Daviesia inflata is a species of flowering plant in the family Fabaceae and is endemic to the south-west of Western Australia. It is an erect shrub with many spreading stems, scattered needle-shaped, sharply-pointed phyllodes and orange red flowers with a dark red centre.

==Description==
Daviesia inflata is a glabrous, erect shrub that typically grows to a height of up to 1 m, and has many sparsely-branched stems. Its phyllodes are scattered, needle-shaped, sharply-pointed, 5–80 mm long and 0.5–1.5 mm wide. The flowers are arranged in groups of two to five in leaf axils on a peduncle 1.5–3.5 mm long, the rachis 1–5 mm long, each flower on a pedicel 3–9 mm long. The sepals are 4.0–4.5 mm long and joined at the base, the upper two lobes joined for most of their length and the lower three triangular and about 1 mm long. The standard petal is broadly egg-shaped, 10–11 mm long and orange-red with a dark red centre, the wings 7.5–8.5 mm long and dark red, and the keel 7.5–8.5 mm long and dark red. Flowering occurs in September and October and the fruit is a bladder-like pod when immature, later brittle, 15–18 mm long.

==Taxonomy and naming==
Daviesia inflata was first formally described in 1984 by Michael Crisp in the journal Nuytsia from specimens collected near Augusta by W.R. Barker in 1977. The specific epithet (inflata) means "bladdery", referring to the immature fruit.

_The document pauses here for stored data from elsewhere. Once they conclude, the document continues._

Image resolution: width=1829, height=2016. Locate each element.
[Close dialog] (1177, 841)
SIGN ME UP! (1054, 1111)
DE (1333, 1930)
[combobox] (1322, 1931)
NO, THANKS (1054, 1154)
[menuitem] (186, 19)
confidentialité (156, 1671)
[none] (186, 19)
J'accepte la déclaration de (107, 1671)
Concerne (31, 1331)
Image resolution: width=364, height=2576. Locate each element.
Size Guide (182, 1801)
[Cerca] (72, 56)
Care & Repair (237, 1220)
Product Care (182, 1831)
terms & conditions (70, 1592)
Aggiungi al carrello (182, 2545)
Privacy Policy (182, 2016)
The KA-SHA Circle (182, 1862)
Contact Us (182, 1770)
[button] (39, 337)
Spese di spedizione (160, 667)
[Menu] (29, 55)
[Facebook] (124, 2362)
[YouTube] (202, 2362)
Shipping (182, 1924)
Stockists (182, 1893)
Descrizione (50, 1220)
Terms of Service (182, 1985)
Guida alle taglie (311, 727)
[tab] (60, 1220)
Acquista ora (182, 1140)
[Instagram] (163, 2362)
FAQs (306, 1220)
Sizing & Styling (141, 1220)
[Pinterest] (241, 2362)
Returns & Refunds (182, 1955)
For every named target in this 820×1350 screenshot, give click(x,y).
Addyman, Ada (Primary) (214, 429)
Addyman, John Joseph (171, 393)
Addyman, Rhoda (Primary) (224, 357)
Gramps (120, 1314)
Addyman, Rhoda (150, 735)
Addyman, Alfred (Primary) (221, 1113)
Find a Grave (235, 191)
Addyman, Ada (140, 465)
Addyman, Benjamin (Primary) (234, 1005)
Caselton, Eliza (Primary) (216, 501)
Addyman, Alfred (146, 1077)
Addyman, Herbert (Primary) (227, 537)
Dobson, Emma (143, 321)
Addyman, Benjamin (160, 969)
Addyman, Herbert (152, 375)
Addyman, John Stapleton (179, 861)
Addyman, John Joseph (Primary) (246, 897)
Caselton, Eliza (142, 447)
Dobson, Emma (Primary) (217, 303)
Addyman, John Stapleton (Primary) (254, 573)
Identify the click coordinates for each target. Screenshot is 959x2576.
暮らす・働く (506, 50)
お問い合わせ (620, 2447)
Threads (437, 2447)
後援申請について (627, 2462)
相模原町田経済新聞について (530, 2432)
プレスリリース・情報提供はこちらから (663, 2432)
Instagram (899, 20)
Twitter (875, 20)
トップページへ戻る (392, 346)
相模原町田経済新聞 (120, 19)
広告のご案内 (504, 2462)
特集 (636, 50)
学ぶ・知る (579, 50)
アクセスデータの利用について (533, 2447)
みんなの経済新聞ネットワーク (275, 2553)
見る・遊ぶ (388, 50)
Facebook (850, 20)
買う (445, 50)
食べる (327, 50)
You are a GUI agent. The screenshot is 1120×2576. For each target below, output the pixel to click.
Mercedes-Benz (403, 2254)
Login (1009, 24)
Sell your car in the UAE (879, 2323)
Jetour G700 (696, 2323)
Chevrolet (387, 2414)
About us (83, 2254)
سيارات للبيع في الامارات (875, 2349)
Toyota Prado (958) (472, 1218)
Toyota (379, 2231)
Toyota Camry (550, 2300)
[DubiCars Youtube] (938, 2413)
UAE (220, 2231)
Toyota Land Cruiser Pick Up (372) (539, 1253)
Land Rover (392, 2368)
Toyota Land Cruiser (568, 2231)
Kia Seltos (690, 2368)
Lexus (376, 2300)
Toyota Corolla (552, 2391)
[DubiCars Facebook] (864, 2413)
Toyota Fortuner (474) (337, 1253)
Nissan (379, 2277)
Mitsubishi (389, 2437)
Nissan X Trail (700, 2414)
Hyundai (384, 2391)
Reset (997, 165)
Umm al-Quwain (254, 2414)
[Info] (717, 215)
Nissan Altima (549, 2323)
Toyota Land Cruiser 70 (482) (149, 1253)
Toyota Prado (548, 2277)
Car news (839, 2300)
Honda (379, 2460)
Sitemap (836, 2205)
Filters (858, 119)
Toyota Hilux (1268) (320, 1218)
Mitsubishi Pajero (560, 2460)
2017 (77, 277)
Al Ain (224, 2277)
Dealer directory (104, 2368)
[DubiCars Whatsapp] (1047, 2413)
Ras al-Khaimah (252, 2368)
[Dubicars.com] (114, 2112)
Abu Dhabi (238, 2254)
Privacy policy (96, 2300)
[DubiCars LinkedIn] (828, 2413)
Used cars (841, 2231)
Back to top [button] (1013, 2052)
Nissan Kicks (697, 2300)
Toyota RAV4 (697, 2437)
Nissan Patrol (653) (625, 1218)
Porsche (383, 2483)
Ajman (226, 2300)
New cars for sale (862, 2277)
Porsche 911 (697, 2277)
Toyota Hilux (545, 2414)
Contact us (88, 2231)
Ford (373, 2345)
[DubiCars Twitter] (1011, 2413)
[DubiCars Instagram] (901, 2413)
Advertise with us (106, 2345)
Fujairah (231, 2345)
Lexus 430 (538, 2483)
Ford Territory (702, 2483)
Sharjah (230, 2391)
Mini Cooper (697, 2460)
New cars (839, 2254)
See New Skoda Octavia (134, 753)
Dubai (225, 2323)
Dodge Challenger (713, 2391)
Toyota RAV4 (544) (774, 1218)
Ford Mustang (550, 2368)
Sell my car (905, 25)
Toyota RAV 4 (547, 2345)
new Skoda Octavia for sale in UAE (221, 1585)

==Distribution and habitat==
This daviesia grows in swampy or winter-wet areas in heath or forest and occurs in near-coastal areas between Harvey and Augusta in the Jarrah Forest, Mallee, Swan Coastal Plain and Warren biogeographic regions of south-western Western Australia.

==Conservation status==
Daviesia inflata is listed as "not threatened" by the Department of Biodiversity, Conservation and Attractions.